Darin Ragozzine

A new Postdoc at the Center for Astrophysics. See my new homepage.

Graduate Student

California Institute of Technology

Planetary Science Department




Contact Information



Research Background:


The Kuiper belt is the name of the collection of large icy bodies at the edge of the solar system, orbiting beyond Neptune. The most famous Kuiper belt object (KBO) is Pluto, but there are more than 1000 known. KBOs are also known as Trans-Neptunian Objects (TNOs), where "trans-Neptunian" in astronomical jargon means "the space beyond Neptune".


KBOs are discovered and studied with a variety of techniques, but these all require relatively large telescopes since they are mostly very faint. I work with Mike Brown and study the orbits of these objects: how they go around the sun and how they go around each other when they have moons or satellites, which is pretty often (~20% generally and much higher for large objects). My graduate student colleagues are currently Kris Barkume, who does infrared spectroscopy on the bright KBOs, Emily Schaller, who has worked a variety of KBO-related questions, and Meg Schwamb who has just joined our group and also observes KBOs. See their webpages for more information and explanation of our research. Though I don't personally man the telescopes, I do like to figure out what the meaning of the pictures taken by the telescopes. I would say this makes me an astrophysicist/dynamicist with a specialization in planetary science (or vice versa).

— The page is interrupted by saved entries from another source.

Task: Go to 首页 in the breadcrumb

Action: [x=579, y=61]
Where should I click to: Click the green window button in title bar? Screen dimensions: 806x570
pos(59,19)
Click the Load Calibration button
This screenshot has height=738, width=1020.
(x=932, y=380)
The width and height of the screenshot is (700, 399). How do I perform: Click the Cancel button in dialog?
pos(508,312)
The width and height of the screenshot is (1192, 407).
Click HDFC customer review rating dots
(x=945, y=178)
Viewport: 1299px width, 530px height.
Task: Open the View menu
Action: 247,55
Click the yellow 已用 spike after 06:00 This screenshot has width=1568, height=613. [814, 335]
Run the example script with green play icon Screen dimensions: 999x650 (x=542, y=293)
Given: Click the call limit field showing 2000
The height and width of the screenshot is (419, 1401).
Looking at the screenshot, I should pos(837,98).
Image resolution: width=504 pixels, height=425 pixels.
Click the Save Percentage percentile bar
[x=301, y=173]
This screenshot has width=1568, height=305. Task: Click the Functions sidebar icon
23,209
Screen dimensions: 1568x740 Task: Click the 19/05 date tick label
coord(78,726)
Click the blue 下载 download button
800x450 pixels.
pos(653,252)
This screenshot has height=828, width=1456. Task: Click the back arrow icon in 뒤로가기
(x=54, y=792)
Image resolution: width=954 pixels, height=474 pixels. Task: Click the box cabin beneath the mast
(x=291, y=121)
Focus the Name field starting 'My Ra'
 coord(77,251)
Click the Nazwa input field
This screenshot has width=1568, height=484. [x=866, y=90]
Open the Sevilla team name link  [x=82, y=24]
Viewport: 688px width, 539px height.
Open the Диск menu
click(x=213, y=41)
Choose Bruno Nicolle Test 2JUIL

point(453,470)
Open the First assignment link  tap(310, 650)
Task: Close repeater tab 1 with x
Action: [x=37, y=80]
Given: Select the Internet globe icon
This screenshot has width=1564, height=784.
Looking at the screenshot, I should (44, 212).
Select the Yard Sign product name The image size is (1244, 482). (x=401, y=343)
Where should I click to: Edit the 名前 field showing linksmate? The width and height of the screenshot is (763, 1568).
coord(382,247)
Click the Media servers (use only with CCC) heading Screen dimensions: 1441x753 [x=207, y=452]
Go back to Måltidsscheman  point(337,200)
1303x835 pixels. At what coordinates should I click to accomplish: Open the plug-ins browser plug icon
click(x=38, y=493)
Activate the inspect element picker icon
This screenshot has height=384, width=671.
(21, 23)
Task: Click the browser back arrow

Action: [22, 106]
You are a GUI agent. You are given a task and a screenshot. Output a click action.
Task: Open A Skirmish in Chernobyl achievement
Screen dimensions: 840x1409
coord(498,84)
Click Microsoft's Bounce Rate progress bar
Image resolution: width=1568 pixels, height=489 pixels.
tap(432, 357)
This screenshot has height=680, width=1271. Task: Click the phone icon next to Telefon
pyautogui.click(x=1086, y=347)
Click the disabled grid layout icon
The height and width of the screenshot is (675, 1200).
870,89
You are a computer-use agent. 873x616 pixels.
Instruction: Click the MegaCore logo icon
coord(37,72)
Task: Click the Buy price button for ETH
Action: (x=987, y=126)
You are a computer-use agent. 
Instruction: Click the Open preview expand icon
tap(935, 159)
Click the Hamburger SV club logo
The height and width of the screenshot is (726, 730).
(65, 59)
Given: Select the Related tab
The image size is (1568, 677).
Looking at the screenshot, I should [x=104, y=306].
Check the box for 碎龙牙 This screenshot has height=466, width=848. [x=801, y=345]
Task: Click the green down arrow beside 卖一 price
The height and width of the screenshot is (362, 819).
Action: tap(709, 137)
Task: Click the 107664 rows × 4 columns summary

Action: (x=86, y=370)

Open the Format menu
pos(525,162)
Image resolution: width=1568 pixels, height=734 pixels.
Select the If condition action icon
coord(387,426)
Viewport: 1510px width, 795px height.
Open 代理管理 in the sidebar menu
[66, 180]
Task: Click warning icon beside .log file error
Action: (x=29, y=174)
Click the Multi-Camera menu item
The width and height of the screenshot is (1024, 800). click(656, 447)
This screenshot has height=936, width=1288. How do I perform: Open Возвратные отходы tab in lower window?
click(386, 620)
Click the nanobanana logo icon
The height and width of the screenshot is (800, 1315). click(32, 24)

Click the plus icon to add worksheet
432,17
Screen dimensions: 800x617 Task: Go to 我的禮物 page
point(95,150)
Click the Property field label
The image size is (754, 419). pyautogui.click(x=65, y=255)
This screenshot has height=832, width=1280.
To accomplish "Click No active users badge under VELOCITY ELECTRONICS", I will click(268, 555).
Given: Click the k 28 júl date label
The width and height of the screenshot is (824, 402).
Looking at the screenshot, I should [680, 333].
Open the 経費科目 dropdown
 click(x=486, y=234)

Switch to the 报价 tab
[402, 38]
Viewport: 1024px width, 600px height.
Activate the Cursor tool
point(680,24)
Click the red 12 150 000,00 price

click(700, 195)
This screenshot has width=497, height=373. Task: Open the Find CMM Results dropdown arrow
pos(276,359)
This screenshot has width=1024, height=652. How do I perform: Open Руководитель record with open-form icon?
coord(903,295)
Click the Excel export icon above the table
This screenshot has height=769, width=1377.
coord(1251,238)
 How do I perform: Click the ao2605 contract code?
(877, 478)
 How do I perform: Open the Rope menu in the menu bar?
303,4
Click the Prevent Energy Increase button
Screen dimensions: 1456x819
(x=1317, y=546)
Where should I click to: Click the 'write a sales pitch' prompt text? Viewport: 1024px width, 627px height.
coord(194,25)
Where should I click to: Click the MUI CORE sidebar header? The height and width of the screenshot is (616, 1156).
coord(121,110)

My favorite KBO is 2003 EL61, now named Haumea. For many reasons, I think it could be called the most interesting object in the Kuiper belt. One of my main research goals is to figure out the important history and current state of this fast-spinning, non-spherical, ice-covered rock with two moons. Two! They are now named Hi'iaka and Namaka. No other KBO and only a couple of asteroids are known to have two moons. Pluto has three moons and the giant planets have many moons, but EL61's moons are pretty cool since they're both relatively large and appear to be strongly interacting. They were also formed in a huge collision that created a whole family of KBOs in similar orbits. An artist's rendition of the general shape of EL61 and its moons is given to the right.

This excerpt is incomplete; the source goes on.